> [WHAT IS NEEDED]:
Turn the stretch from the line containing "Open the Global" through the line containing "(x=767, y=316)" into a numbered list, leaving out any blank lines.

--- START OF EXERCISE MATERIAL ---

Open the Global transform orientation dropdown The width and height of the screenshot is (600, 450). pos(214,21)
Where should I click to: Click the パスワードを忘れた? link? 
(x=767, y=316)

--- END OF EXERCISE MATERIAL ---
--- START OF EXERCISE MATERIAL ---

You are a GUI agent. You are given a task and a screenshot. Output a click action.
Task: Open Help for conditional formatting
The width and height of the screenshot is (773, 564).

--- END OF EXERCISE MATERIAL ---

> [OUTPUT FOR THIS TASK]:
1. Open the Global transform orientation dropdown The width and height of the screenshot is (600, 450). pos(214,21)
2. Where should I click to: Click the パスワードを忘れた? link? 
3. (x=767, y=316)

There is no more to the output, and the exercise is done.